車内に腰をすえても、俺の目は、五線譜に吸い寄せられたままだ。
静かな導入。せつなくゆれるアルペジオ。
徐々に徐々に盛り上がっていく、たたみかけるような旋律。
クラシック音楽にも似ている。
たぶん、作者はピアニストだ。
右上に、うすい筆跡。サインかな。
――Coelacanth.
シーラカンス?
曲名か。ペンネームか。
ななめに傾いた字体で走り書きされたスペル。紙の外へとのびる下線が、細かくゆれていた。
「……周ちゃん」
「なんだよ」
エンジンをかけながら、おざなりな返答。
「これ、書いたの、学生?」
「南部さんも言ってただろ、だれが受けとったのかすらわからないって」
「なんで」
「なんで、って言われてもなぁ……先月やめた、書類のあつかいが雑なやつがいて、どうせそいつが紛失したんじゃないかって話してはいたけど」
――先月。
すくなくとも先月には、この譜面は、できていたのかな。
「紙の状態からみても、年代物ってわけじゃあなさそうだし。……学生が書いたってんなら、いまも学生なんじゃないか」
「ふぅん……」
譜面を持ちあげて、鼻に近づける。
無臭。
新鮮なインクの匂いも、紙の香りもしない。
どこかからひっぱり出されただけあって、なんとなく埃っぽくはあるかもしれない。
「そもそも、なんで学生だと思うんだ?」
周ちゃんの問いかけに、すこし迷って、答えた。
「完成してないから」
「素人の持ち込みなんて、そんなもんだろ」
完璧な方が不気味だ、と周ちゃんは言いはなつ。そうかもしれない。
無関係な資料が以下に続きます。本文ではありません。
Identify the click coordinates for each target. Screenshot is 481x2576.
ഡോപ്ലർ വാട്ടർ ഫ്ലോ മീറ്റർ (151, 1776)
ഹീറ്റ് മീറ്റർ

だけど、それだけじゃなくて。
「なんていうか、不安定で……」
「不安定?」
「そう」
まとまりがあるようで、まとまりがなくて、でもだからこそ、まとまっていて。
ああもう、なんて言えばいいんだろう。
この不完全な完全さ。
下手に手を触れたら、一瞬で崩れおちてしまう砂の城のような。
風の前でゆれる、灯火のような。
「……しってるんだ」
「は?」
「俺、こういう曲を奏でるひとを、しってる」
だから、ひょっとして。なんて、希望的観測を重ねてみたかっただけ。
「ああ。例の『思い知らせたい』子?」
からかうような周ちゃんの声が不快だったから、それきり口をつぐんで、譜面をにらんだ。